------ Study material
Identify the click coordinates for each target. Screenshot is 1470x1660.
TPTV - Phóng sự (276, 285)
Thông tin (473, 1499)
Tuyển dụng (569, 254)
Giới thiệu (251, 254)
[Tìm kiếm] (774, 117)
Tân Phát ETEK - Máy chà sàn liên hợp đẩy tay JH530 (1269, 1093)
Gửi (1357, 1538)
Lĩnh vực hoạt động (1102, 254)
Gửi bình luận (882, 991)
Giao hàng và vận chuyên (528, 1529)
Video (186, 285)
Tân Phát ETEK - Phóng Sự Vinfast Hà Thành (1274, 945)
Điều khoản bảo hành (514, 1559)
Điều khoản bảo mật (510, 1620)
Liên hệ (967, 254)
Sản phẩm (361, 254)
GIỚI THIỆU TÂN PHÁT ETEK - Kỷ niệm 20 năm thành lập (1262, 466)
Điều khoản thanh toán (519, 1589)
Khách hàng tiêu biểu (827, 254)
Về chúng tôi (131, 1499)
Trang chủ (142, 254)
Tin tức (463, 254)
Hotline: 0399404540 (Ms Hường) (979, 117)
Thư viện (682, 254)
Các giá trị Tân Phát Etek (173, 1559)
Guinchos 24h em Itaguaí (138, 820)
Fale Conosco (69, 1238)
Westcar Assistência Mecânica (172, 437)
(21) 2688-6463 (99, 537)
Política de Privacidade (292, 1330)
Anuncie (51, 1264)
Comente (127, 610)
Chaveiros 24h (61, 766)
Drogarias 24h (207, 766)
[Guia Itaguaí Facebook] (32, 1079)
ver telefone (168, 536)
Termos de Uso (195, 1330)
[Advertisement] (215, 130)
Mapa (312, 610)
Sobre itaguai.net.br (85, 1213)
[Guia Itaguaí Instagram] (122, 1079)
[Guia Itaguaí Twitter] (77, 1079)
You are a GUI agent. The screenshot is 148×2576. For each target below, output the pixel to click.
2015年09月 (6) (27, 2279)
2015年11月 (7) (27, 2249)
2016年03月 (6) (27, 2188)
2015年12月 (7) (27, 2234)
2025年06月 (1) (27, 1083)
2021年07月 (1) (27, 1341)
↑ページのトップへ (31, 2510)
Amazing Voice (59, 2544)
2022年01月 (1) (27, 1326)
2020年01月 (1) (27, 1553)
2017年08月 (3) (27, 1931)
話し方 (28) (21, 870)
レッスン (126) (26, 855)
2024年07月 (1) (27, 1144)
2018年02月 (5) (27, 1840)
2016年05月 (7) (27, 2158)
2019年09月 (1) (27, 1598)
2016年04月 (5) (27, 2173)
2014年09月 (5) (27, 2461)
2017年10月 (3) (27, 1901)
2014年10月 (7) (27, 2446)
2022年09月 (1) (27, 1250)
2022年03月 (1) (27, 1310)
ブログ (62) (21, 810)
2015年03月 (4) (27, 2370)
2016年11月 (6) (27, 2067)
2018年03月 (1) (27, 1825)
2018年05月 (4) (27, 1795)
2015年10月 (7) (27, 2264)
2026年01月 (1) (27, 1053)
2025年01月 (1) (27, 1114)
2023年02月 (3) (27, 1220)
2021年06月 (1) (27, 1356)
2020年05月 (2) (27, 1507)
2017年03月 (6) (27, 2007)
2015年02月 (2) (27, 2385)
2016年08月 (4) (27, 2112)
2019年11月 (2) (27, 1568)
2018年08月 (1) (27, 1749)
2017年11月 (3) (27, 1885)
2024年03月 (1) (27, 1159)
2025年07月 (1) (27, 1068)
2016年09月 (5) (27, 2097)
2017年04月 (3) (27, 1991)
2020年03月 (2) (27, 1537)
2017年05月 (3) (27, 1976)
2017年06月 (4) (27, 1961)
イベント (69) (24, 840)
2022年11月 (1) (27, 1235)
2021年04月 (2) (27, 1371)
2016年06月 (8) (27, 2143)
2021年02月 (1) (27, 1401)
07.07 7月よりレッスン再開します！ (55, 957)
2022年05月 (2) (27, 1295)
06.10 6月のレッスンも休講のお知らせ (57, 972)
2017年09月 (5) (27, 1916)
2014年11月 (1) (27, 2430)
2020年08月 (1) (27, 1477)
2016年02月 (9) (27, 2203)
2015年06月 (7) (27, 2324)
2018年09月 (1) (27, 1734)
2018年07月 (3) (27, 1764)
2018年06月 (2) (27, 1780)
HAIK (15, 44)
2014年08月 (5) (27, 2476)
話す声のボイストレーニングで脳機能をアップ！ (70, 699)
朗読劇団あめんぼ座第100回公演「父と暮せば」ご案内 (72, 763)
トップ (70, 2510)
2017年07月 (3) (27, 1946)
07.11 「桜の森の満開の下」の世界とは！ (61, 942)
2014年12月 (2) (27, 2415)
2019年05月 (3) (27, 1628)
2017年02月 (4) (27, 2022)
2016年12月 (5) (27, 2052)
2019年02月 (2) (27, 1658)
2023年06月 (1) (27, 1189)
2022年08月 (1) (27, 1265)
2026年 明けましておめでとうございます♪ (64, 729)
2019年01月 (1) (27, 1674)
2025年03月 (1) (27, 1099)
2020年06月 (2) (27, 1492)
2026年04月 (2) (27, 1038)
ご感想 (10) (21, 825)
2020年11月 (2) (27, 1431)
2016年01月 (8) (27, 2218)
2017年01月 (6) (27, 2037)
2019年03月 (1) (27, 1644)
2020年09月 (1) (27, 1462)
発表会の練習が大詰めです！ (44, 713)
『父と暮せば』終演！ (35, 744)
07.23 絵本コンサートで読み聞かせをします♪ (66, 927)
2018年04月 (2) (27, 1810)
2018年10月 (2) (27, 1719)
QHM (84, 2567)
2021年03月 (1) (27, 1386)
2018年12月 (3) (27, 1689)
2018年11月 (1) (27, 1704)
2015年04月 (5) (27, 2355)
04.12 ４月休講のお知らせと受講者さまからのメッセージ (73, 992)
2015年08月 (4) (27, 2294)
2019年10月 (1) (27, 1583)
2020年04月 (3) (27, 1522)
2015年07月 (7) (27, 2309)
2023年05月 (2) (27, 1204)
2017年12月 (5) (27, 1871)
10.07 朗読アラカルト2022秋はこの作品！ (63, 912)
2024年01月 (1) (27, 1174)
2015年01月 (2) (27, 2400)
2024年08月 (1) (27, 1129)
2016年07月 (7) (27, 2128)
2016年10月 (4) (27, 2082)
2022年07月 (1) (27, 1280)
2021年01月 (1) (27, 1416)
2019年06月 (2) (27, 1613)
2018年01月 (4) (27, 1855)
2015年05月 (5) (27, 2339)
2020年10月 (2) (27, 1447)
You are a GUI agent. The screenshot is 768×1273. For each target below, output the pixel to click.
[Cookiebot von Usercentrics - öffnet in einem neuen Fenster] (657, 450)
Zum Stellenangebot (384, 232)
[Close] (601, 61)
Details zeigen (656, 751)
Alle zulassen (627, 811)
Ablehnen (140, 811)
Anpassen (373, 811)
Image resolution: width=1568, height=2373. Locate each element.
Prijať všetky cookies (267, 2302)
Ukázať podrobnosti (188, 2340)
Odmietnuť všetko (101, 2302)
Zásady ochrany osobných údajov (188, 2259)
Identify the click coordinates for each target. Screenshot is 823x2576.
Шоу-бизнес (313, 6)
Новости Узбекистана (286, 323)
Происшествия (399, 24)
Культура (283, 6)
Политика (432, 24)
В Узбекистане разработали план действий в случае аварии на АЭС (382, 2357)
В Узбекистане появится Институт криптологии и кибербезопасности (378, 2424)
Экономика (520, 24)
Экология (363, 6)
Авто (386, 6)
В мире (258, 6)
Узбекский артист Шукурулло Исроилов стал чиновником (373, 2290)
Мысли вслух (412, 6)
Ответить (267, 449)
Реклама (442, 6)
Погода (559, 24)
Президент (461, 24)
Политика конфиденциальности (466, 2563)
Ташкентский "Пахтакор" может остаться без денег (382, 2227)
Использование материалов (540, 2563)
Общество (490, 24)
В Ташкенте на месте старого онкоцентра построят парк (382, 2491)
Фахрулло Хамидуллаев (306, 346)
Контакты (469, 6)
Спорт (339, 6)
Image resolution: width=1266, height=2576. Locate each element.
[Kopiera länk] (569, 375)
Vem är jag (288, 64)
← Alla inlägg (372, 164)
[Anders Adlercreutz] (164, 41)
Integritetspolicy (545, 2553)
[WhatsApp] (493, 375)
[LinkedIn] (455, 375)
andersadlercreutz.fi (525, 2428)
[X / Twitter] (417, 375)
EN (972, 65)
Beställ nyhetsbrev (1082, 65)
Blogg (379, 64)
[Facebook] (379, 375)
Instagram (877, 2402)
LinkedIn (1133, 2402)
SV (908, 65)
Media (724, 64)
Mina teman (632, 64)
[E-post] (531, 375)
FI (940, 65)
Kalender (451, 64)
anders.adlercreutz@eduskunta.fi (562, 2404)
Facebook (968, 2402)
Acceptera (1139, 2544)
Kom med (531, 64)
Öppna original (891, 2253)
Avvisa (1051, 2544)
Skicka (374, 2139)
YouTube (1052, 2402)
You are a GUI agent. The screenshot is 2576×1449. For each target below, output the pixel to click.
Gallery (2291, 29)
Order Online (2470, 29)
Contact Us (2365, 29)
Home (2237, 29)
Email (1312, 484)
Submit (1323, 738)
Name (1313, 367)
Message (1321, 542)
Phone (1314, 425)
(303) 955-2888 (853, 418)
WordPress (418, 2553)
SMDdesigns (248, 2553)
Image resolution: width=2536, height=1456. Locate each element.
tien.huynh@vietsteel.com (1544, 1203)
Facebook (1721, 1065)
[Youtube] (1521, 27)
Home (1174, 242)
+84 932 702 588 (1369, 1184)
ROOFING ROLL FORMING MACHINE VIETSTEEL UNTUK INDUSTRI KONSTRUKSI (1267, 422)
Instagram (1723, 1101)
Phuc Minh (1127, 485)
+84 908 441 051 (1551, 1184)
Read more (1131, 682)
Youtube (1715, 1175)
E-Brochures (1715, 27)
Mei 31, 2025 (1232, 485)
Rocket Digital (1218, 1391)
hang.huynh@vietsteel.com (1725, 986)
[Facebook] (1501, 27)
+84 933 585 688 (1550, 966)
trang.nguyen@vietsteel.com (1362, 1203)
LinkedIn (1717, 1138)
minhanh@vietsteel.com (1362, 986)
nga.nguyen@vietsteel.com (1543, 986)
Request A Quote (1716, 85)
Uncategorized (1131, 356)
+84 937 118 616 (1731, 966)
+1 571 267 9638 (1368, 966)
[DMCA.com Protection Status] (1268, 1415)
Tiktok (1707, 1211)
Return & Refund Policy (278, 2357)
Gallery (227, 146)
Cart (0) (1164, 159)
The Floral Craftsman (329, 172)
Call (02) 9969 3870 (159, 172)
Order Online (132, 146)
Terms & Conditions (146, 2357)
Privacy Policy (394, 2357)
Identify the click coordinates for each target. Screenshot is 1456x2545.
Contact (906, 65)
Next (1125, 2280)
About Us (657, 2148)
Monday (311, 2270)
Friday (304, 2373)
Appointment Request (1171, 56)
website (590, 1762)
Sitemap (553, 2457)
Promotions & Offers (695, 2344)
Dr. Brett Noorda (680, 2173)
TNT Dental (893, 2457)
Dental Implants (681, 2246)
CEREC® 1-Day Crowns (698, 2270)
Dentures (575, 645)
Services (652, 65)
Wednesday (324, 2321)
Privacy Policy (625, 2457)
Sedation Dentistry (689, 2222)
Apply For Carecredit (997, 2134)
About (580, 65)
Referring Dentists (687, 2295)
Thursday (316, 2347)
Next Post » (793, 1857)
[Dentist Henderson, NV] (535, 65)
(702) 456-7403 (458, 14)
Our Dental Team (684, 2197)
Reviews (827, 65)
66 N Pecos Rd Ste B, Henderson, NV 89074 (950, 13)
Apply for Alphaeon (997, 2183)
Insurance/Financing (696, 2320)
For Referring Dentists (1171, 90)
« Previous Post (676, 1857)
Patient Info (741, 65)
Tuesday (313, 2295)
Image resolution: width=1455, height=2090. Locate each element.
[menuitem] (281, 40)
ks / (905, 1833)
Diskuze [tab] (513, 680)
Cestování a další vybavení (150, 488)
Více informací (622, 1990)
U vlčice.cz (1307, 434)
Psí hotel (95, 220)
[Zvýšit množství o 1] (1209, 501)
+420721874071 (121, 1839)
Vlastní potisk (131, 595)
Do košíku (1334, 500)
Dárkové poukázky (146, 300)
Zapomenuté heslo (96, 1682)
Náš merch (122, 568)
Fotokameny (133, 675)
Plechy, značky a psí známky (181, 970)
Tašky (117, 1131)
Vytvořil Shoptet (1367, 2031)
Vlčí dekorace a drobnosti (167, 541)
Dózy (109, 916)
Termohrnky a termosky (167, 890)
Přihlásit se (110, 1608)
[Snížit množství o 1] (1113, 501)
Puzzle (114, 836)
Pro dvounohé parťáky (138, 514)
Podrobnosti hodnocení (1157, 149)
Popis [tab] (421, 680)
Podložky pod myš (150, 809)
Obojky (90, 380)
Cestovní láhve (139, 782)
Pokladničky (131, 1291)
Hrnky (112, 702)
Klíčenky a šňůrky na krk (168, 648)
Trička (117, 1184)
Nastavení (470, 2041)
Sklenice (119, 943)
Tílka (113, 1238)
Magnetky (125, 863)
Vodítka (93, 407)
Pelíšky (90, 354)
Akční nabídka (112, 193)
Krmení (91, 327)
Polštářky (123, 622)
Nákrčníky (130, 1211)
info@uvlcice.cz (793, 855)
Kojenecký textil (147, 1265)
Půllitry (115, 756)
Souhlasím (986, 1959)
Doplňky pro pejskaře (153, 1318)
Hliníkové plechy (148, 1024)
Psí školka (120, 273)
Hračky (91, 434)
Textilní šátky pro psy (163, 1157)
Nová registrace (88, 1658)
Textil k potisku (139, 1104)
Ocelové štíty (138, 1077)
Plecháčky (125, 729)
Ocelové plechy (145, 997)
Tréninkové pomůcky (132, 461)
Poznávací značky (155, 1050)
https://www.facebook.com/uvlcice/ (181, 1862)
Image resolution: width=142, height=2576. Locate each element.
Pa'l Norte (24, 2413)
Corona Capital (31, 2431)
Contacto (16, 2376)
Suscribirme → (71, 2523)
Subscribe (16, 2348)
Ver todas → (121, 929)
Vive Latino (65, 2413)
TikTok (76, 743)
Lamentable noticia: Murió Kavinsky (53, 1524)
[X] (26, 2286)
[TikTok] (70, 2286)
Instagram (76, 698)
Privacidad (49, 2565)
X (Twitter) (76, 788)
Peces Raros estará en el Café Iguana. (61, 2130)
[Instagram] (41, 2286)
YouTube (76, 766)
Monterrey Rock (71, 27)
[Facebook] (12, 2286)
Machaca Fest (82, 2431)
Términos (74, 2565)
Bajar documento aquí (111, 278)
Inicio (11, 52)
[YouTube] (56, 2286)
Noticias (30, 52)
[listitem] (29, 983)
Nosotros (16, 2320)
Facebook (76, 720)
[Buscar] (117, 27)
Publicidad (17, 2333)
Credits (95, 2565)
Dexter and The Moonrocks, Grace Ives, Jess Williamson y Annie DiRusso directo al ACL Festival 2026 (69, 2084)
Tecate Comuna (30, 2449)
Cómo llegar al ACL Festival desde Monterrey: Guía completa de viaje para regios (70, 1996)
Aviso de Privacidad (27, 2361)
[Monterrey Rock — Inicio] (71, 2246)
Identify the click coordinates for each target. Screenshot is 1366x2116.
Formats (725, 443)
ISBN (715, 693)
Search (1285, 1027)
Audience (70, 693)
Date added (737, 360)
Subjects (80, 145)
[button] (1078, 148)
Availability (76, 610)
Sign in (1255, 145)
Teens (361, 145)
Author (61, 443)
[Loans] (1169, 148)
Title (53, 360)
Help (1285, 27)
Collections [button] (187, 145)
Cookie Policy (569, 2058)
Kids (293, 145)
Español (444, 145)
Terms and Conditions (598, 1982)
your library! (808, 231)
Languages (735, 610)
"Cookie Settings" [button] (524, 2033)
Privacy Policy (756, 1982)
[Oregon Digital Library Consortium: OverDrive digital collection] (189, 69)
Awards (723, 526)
------------
• _Required action_
The answer must be every line from the records above that contains the word "Request", copied out.

• _Exercise solution_
Request A Quote (1716, 85)
Appointment Request (1171, 56)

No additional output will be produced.